Nasıl kullanılıyor? Ne işe yarıyor?
- Video gösterimiyle yapılan cerrahi kurslar, artık bizim icadımız olan meme sayesinde, cerrahların üç boyutta yeteneklerini geliştirmelerine olanak sağlıyor.
Peki o meme kalıplarını nasıl çıkarttınız?
- Sanatçı olan Ece Polen Budak sayesinde. Kendi projesi için hazırladığı meme modellerini bana gösterdiğinde mühendislik hayatımın en güzel anlarından birini yaşadım ve o günden sonra birlikte çalışmaya başladık. Cerrahlarla da yakın çalıştık, modelleri onların taleplerine göre geliştirdik. Test aşaması altı ay sürdü. 2014’te Doktor Barkin Eldem’le birlikte Surgitate şirketini kurduk. Ece de projemizden sonra ürün tasarımı okumak için İngiltere’ye gitti. Şu an modellerimiz Avustralya, İngiltere ve Hindistan’da kullanılıyor. Amazon’da satışta olan cilt modelimiz de 20’den fazla ülkede rağbet görüyor.
Peki nasıl oluyor da sizin icat ettiğiniz şey, gerçek meme tepkileri veriyor? Bu nasıl bir malzeme?
- Silikon temelli kompozit bir yapı. İçinde 4 farklı formülasyon var, bu da memenin farklı katmanlarının özelliklerini yansıtıyor.

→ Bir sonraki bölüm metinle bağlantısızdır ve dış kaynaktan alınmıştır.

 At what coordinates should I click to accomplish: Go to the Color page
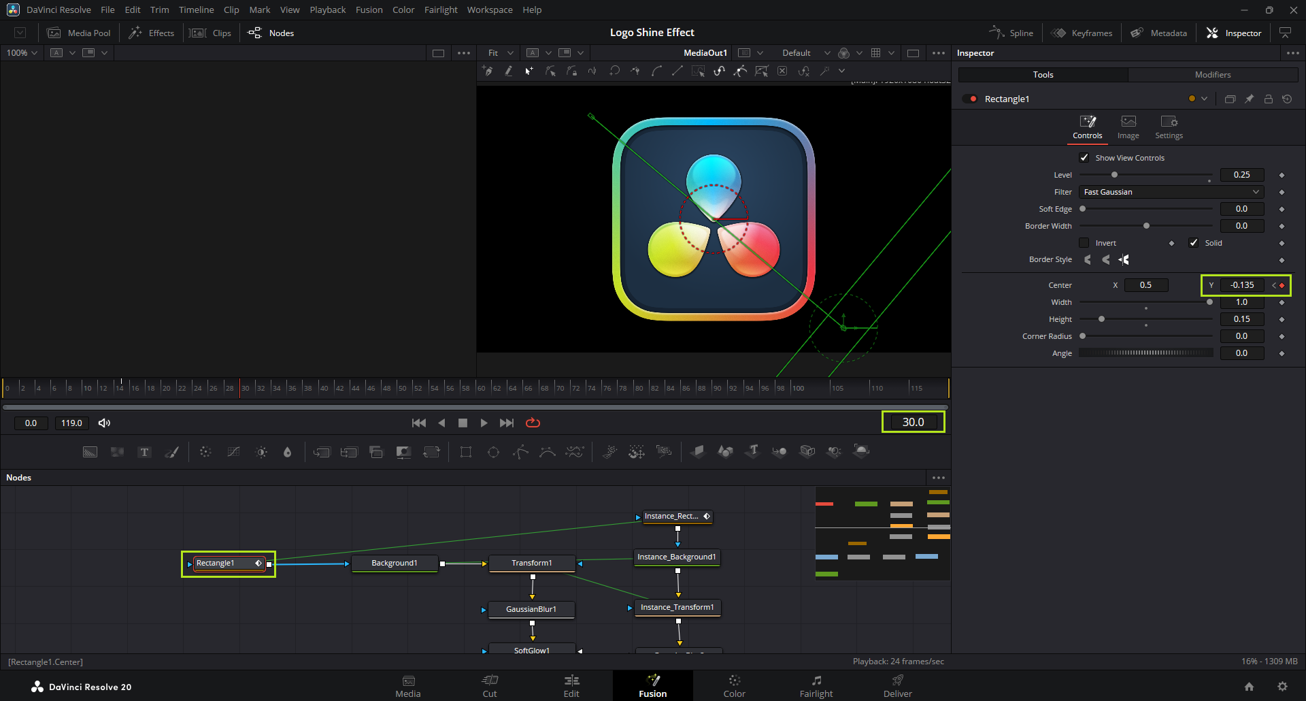[x=734, y=686]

İnsanlığa nasıl bir fayda sağlıyor?
- Cerrahların daha başarılı operasyonlar yapmalarını sağlıyor. Memenin şeklini, bütünlüğünü olabildiğince koruyan operasyon teknikleri var. “Meme koruyucu cerrahi” deniyor buna. Türkiye’de bu cerrahi türünün yaygınlaşması için canla başla çalışan Türk Senaloji Akademisi var. Düzenledikleri çalıştaylarla her sene onlarca cerrahı eğitiyorlar. Zaten biz de modeli onlardan aldığımız geribildirimlerle geliştirdik ve onlar bizim ilk müşterimiz oldu.
Başka hangi organlar var sırada. Penis de yapabilir misiniz mesela?…
- Evet, bir üroloji modeli de yapılabilir. Şimdi bir mikrocerrahi modeli üzerinde çalışıyoruz. Cerrahlar sinir tamirini çalışabilsin diye. Yine, bir TÜBITAK projesiyle kol ve diz modelleri de yapıyoruz…
KENDİMDEN SORUMLUYUM
Bir de #kendimdensorumluyum diye bir sosyal sorumluluk projesi var hayata geçirdiğiniz…
- Evet, bu da çok heyecan duyduğum bir proje! Bir insanın, kendi kendini nasıl muayene edeceğini anlatan ve üzerinde üç boyutlu bir meme modeli olan bir panomuz var. Bu pano, kadınların ve erkeklerin görebileceği bir yere yerleştiriliyor. Panoyu, kadın çalışanlarının sağlığına değer veren şirketler kadın tuvaletlerine astı. Yemekhanelerine ya da farklı yerlere asanlar da var. Bu şirketlere, “Farkında Şirketler” dedik.
Amaç ne?
- Biraz da korku yaratarak, rutin kontrollerini atlamamalarını sağlamak!
Harikaymış! Kaç şirket dahil oldu…
- 40’a yakın şirket. 3000 kadar da kadına ulaştık. Hedefimiz yıl sonuna kadar 20 bin kadının panoyu görmesi… Vücudumuz hakkında bilgi sahibi olmamız, kendimize dokunmayı ihmal etmememiz çok önemli. Sadece meme kanseri için de değil, deri kanseri için de önemli mesela. Sadece kendimize de değil eşimize, çocuğumuza da dokunmak lazım. Birçok kadının eşi fark ediyor kitleyi. Ama aslolan, dediğim gibi rutin kontrolleri atlamamak…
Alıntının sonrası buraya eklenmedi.